[Action item] Every line below that holds the word "element" must be listed.

BEGIN Data

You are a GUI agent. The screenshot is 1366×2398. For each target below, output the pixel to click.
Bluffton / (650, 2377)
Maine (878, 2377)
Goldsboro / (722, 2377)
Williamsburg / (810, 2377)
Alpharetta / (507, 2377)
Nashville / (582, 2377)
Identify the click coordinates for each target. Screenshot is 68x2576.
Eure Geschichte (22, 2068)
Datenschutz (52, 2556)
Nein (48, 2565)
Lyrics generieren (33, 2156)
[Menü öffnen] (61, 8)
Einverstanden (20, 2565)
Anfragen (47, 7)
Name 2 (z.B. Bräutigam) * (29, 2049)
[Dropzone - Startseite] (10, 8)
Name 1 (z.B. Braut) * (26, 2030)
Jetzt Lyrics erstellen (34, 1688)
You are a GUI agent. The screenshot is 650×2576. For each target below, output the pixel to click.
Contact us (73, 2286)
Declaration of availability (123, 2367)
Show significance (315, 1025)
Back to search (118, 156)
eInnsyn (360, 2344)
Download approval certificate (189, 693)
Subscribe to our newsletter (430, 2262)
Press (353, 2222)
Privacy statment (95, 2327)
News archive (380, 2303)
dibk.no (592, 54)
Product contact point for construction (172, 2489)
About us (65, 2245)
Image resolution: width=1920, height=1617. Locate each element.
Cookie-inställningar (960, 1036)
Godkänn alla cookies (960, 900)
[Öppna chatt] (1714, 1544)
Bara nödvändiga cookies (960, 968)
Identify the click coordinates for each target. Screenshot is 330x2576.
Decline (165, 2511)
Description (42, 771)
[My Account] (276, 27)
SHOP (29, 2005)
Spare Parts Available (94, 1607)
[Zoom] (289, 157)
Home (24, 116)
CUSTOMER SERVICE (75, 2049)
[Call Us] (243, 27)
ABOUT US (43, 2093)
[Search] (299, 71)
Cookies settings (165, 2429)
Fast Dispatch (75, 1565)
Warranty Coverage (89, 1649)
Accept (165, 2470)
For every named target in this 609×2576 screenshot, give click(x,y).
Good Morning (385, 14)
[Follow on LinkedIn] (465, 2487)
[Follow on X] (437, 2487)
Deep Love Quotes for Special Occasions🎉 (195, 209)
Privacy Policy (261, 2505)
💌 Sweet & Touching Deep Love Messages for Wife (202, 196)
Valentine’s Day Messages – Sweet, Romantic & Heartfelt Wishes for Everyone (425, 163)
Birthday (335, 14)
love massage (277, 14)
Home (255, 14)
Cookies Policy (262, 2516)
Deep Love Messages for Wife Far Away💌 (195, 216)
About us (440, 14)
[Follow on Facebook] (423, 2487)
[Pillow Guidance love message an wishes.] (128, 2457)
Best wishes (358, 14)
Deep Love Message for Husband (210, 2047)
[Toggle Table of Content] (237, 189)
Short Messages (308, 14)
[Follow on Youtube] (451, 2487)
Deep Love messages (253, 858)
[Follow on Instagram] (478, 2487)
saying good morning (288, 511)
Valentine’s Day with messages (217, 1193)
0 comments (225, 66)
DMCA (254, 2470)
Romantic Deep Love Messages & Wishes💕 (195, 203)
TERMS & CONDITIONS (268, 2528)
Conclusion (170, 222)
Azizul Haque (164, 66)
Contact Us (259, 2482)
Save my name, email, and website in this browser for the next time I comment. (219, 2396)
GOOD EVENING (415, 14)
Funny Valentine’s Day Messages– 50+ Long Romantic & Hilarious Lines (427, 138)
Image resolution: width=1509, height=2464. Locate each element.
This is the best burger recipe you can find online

END Data

[Answer to this task]
Image resolution: width=1920, height=1617. Locate each element.
Image resolution: width=1509, height=2464. Locate each element.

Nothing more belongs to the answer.